**Collected data**
----------------
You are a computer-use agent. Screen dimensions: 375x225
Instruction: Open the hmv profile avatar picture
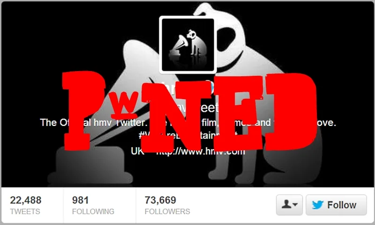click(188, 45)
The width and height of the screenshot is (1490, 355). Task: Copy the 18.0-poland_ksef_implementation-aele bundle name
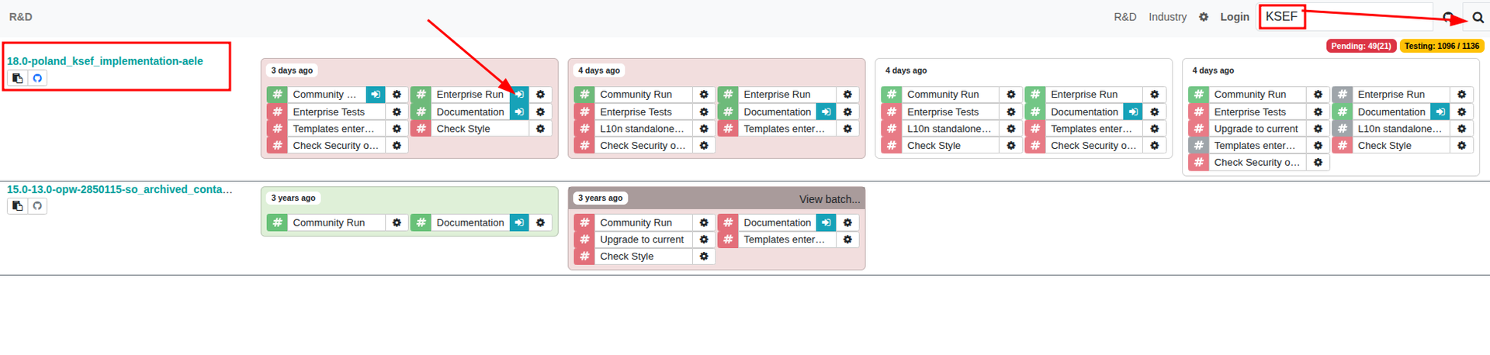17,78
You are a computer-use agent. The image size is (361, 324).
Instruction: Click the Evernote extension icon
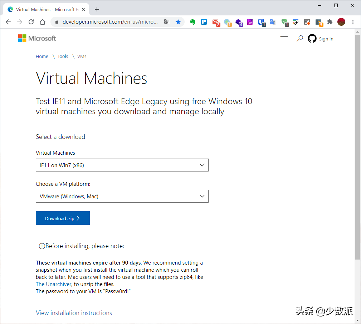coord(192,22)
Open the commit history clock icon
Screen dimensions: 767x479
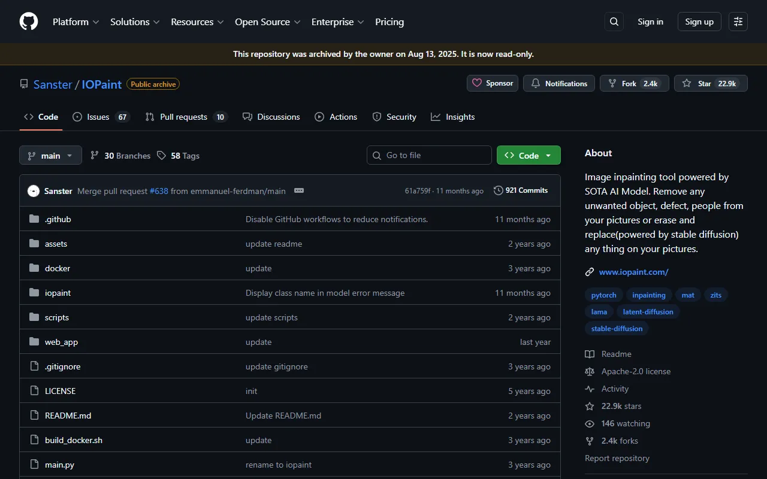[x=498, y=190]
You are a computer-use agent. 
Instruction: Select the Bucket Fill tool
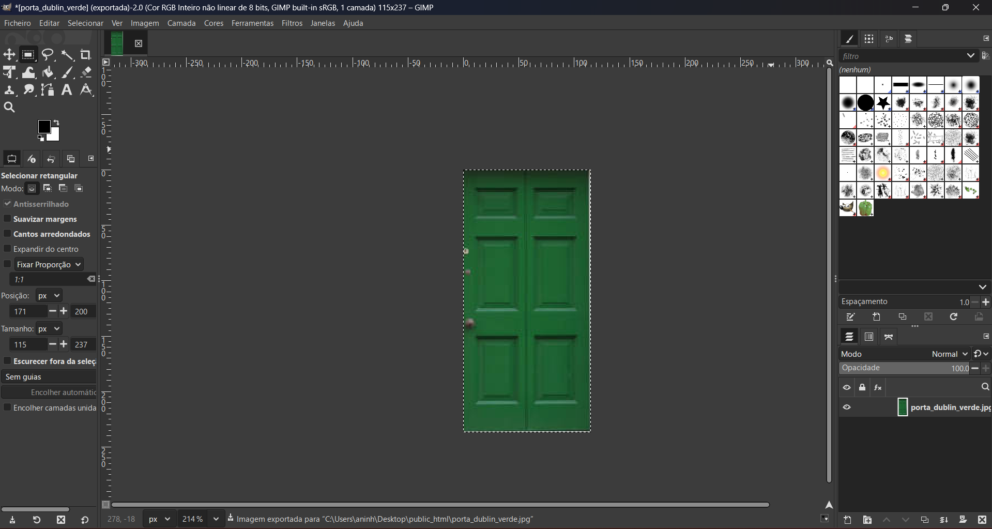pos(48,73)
----------------
**ACTION ITEM**
Keep the pictures out of your copy, and repeat every entry above exactly.

**REPLY**
You are a computer-use agent. Screen dimensions: 375x225
Instruction: Open the hmv profile avatar picture
click(188, 45)
The width and height of the screenshot is (1490, 355). Task: Copy the 18.0-poland_ksef_implementation-aele bundle name
17,78
You are a computer-use agent. The image size is (361, 324).
Instruction: Click the Evernote extension icon
coord(192,22)
Open the commit history clock icon
Screen dimensions: 767x479
[x=498, y=190]
You are a computer-use agent. 
Instruction: Select the Bucket Fill tool
pos(48,73)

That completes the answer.